▶ [DATA UNDER STUDY]:
§

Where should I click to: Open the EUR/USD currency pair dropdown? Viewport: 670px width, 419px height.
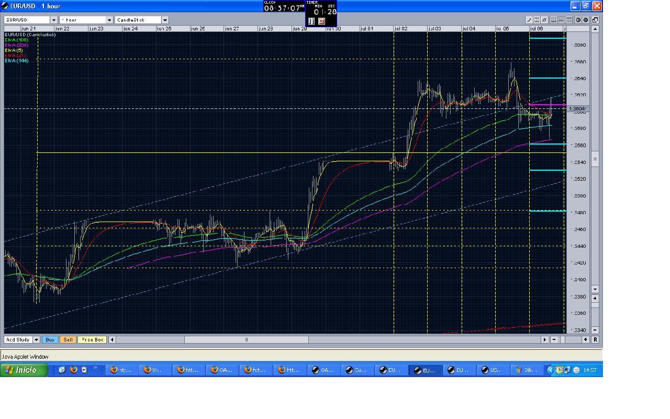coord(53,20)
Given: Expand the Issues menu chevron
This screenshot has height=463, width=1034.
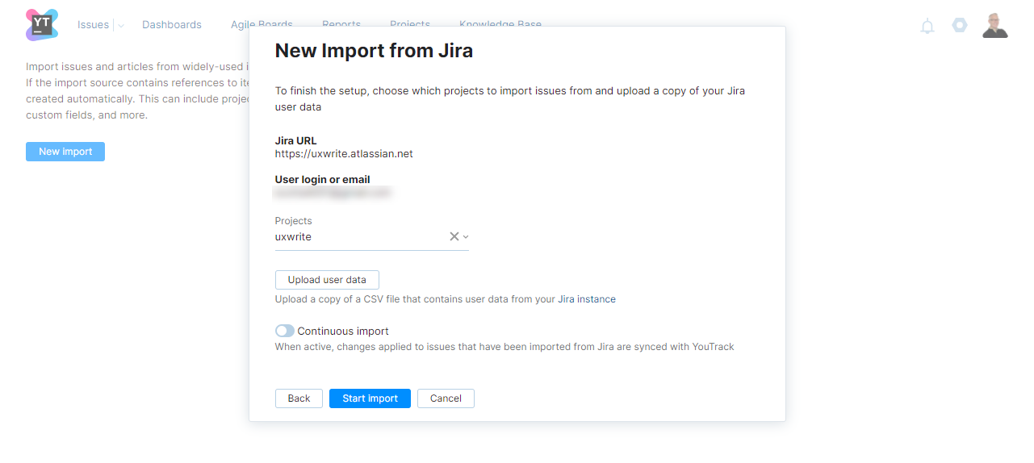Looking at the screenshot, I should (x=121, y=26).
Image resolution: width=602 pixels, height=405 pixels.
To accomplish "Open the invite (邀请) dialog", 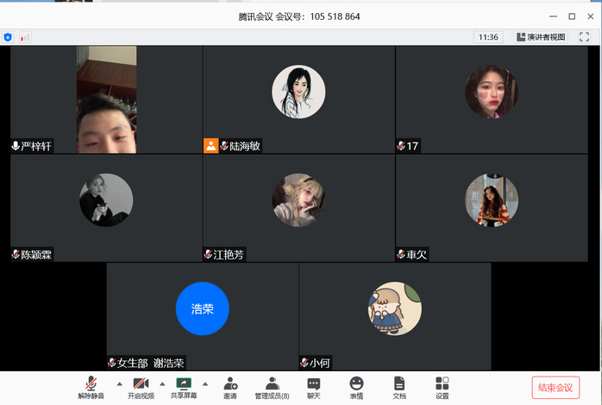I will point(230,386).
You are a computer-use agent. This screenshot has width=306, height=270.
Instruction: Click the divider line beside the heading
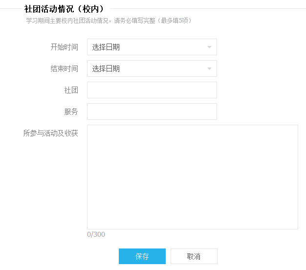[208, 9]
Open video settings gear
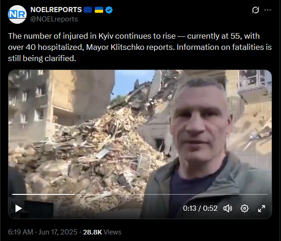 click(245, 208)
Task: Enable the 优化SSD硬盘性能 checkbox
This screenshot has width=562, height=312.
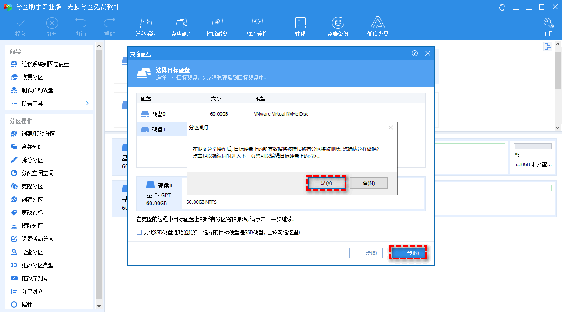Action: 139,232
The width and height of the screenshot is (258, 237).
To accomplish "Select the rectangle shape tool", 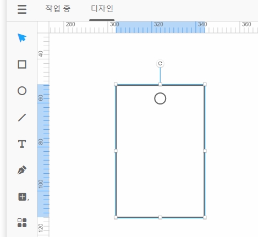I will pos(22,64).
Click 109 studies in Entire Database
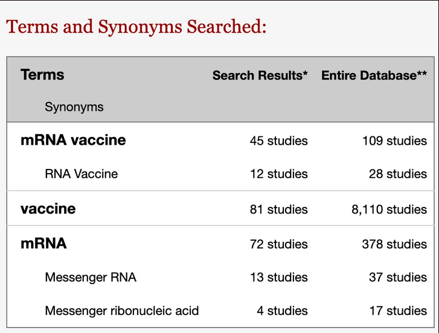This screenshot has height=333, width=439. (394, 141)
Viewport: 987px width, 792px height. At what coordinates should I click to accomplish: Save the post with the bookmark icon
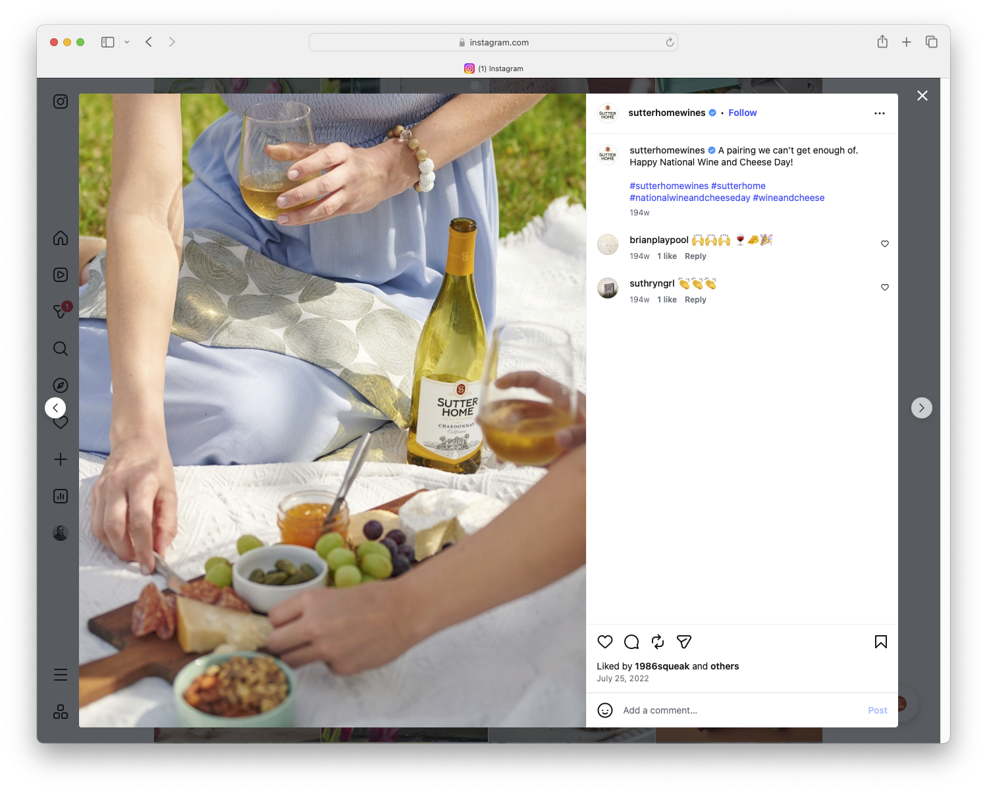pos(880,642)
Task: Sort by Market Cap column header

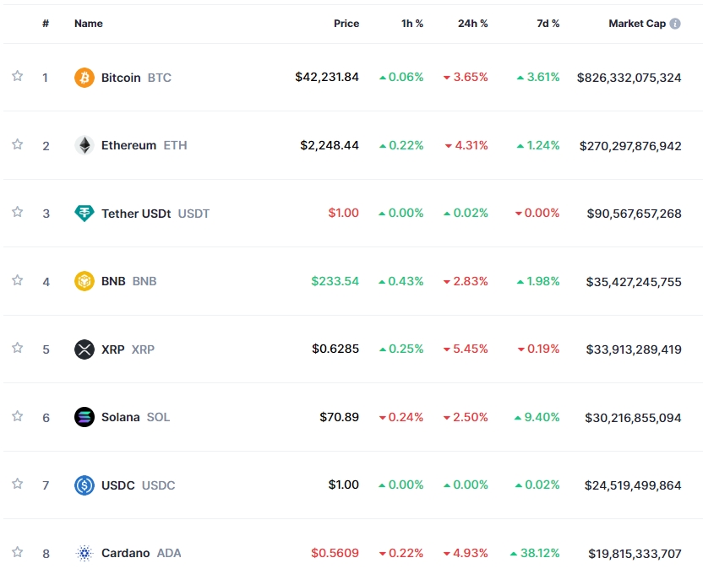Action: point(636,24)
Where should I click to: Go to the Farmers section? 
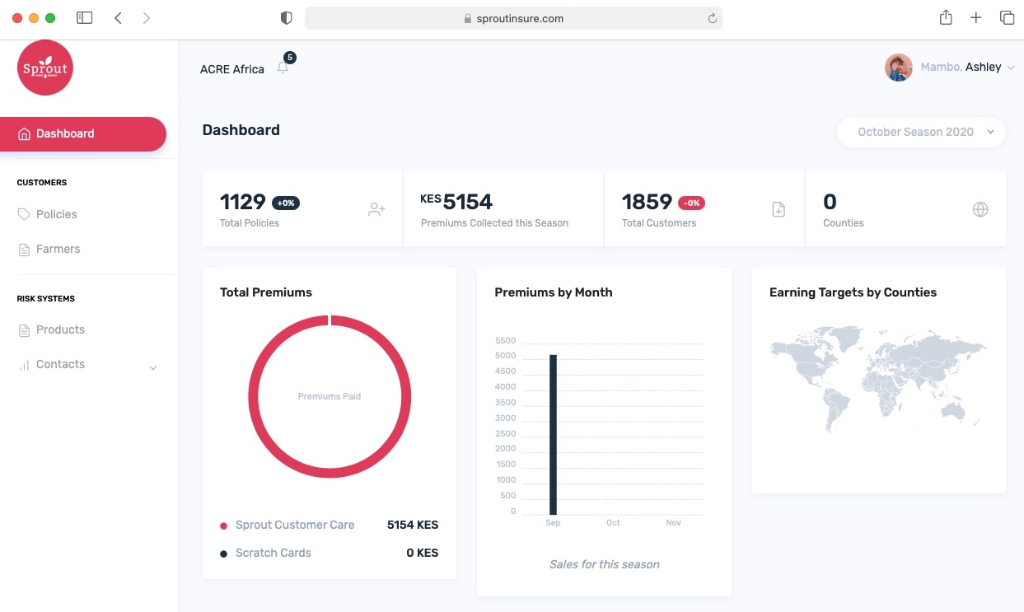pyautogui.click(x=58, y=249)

§

▶ [WHAT YOU WILL DO]: Only the lines from the one containing "Viewport: 987px width, 792px" through the end of the records above should be retyped, exactly as they stand, with any pictures left out.

▶ [TASK RESULT]:
Viewport: 987px width, 792px height. At what coordinates should I click to accomplish: Save the post with the bookmark icon
pos(880,642)
Task: Sort by Market Cap column header

Action: point(636,24)
Where should I click to: Go to the Farmers section? 
pyautogui.click(x=58, y=249)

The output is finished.